In 1976 I moved back to Hexham and joined Hexham & District Photographic Society. On my second night I was very fortunate to see Dr Mike Constable ARPS, without doubt one of the most creative photographers of his generation. Before I saw him I thought photographs were a record of a time or place or a family event. He introduced me to the world of creative photography. Within a week I’d set up a darkroom and was printing B/W and colour negatives and creating composite transparencies. All very badly but I had started on the path of studying photography.
Printing became a real passion and studying photography a lifelong quest.
Although I would class myself as, primarily, a Travel photographer I photograph anything and everything. I enjoy photographing people and places, landscape, nature….in fact anything in front of my camera. A lot of my work is “straight” photography, if indeed anything can be described as straight but I do enjoy producing abstract or altered images. At one time this type of image would be achieved through table top techniques such as back projection, multi exposures through masks or darkroom techniques. The advent of digital imaging has made things so much easier. In my opinion digital imaging, along with colour photography itself, is the most significant development in photography in the last 100 years. I feel very privileged to be around to be part of it.

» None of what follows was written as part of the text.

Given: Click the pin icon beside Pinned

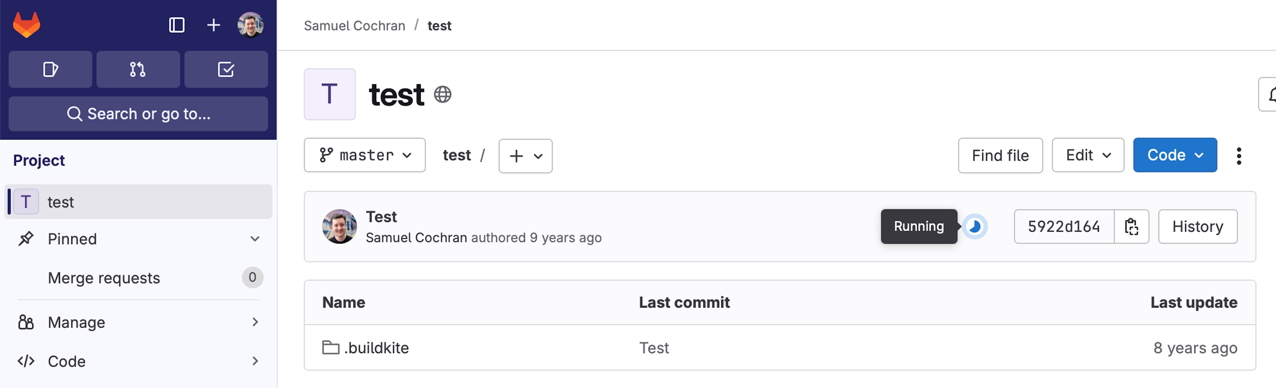Looking at the screenshot, I should click(x=28, y=239).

My main “buzz” is the taking and making of pictures, especially printing and passing on knowledge to others. I’ve acted as programme organiser for Hexham PS for over 25 years and find it a very creative exercise. Finding new lectures and creative ideas to involve club members in photography gives me a lot of satisfaction.
For eight years in the 1980’s I carried out the role of NCPF ( Northern Counties Photographic Federation) Competition Secretary. Through this activity I got to know a lot of people from many clubs and handled thousands of prints.
I’m always working on photographic projects and find it an excellent way of producing new work. In the early 1980’s I started entering International exhibitions and have exhibited continuously since then. They have provided me with the motivation to strive to capture new images with a difference. My old friend and mentor Myles Audas once told me that if one of his images was accepted in any exhibition he never entered it again. My approach is a little more relaxed…..four acceptances and mine are “put to bed.”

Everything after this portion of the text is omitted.